BEGIN MATERIAL SHOWN

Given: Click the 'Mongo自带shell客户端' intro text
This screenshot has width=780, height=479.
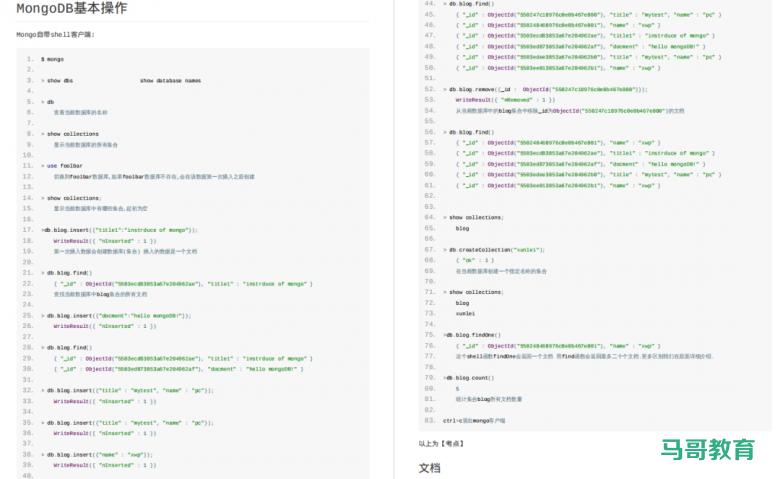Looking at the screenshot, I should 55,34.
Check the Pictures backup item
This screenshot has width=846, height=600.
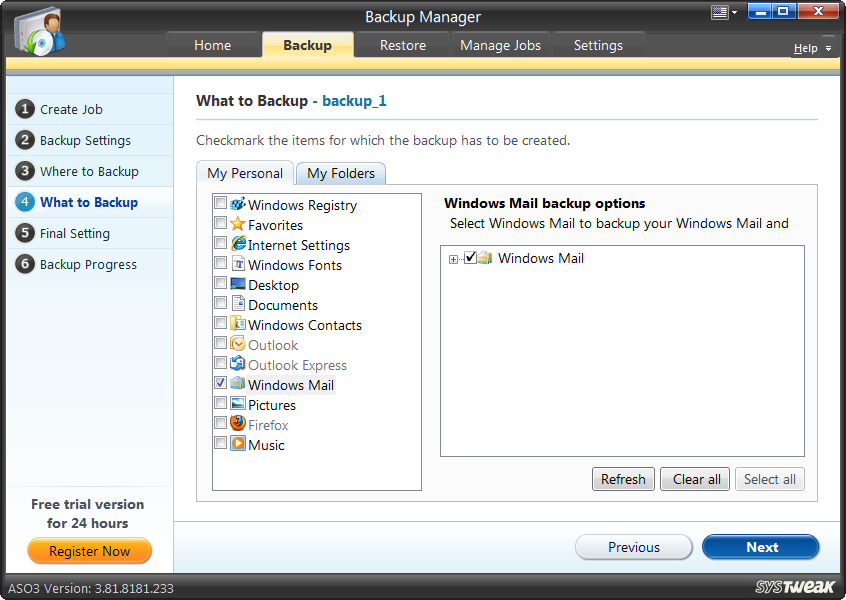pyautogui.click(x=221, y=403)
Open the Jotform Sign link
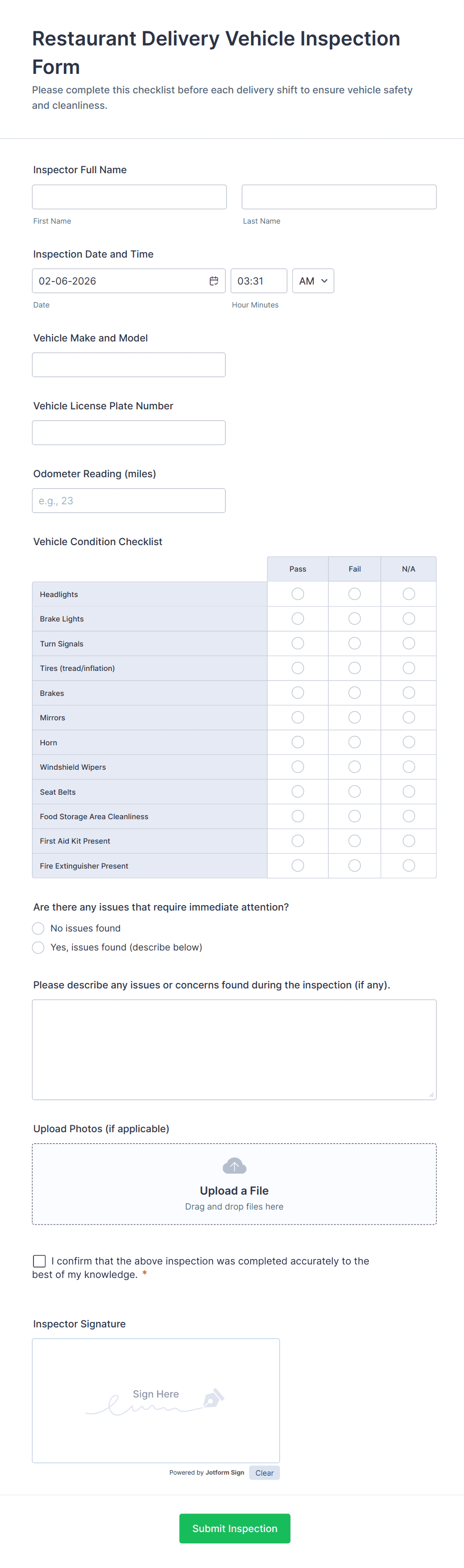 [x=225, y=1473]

END MATERIAL SHOWN

EXERCISE:
Set down exactly, line for line, the data from the line that contains "This screenshot has width=780, height=479." through its last line, keeping pictures out.

EXERCISE ANSWER:
This screenshot has width=780, height=479.
Looking at the screenshot, I should 55,34.
Check the Pictures backup item
This screenshot has width=846, height=600.
pyautogui.click(x=221, y=403)
Open the Jotform Sign link
 [x=225, y=1473]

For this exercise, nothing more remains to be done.